Dataset records>
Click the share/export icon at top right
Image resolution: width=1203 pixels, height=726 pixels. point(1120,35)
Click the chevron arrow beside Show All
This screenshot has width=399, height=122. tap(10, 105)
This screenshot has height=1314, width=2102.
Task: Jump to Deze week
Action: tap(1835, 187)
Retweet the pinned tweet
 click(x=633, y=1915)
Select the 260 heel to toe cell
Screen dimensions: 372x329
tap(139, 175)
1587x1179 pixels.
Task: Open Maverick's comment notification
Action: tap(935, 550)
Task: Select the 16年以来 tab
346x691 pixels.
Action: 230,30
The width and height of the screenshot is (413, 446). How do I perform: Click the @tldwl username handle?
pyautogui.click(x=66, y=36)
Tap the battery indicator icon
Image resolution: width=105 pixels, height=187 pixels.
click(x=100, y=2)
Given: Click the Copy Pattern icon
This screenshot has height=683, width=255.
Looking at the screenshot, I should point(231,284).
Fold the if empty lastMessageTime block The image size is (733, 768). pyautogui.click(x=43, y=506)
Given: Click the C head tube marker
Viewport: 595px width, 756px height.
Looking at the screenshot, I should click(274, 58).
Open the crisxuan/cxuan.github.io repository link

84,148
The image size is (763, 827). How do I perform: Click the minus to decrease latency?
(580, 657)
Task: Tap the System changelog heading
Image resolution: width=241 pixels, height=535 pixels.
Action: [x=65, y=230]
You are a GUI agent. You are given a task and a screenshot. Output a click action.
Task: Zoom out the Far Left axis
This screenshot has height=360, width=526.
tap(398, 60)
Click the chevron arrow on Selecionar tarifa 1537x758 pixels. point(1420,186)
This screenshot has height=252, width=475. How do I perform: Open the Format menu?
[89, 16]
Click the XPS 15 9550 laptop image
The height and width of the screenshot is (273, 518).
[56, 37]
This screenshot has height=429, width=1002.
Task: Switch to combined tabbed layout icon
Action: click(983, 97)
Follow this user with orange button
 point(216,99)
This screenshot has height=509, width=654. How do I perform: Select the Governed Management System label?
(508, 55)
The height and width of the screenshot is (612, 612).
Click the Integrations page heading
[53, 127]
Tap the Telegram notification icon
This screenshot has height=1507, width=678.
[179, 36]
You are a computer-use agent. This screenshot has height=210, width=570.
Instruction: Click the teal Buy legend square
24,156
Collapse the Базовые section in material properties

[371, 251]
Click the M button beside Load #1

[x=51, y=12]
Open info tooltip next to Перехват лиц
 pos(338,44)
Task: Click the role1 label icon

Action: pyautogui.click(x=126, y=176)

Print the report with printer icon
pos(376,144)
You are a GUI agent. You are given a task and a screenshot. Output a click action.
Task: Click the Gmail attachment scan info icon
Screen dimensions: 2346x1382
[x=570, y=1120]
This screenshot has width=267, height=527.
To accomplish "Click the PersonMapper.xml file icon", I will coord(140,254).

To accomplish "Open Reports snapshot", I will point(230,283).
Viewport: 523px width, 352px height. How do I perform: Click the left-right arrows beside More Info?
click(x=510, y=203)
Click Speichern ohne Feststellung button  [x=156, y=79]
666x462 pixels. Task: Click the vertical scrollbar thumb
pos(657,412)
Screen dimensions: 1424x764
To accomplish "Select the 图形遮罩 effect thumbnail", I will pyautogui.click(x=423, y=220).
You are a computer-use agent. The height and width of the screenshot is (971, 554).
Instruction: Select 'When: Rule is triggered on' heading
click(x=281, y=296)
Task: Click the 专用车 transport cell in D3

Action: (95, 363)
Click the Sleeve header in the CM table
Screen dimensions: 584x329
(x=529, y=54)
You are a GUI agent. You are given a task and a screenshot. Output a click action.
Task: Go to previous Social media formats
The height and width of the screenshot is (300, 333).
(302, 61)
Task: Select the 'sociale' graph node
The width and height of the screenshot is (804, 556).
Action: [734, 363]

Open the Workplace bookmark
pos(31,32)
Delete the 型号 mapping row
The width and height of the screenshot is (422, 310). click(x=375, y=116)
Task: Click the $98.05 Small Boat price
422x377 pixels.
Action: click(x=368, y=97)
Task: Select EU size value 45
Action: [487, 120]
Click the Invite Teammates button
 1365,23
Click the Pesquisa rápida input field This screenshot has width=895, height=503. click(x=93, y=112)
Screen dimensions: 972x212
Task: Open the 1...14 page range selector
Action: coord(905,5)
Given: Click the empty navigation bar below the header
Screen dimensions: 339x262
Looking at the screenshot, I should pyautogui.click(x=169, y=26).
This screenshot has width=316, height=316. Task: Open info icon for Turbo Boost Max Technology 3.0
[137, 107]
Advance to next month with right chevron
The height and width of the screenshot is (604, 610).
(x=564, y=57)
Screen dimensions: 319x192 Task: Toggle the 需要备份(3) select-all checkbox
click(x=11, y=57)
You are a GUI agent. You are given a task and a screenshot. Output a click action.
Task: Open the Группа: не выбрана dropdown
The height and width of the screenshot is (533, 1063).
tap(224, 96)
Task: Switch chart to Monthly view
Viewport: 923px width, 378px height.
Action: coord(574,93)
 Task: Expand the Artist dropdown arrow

Exercise details> Show, from the listing above, every line holding the word "empty".

Answer to the exercise>
Fold the if empty lastMessageTime block The image size is (733, 768). pyautogui.click(x=43, y=506)
Given: Click the empty navigation bar below the header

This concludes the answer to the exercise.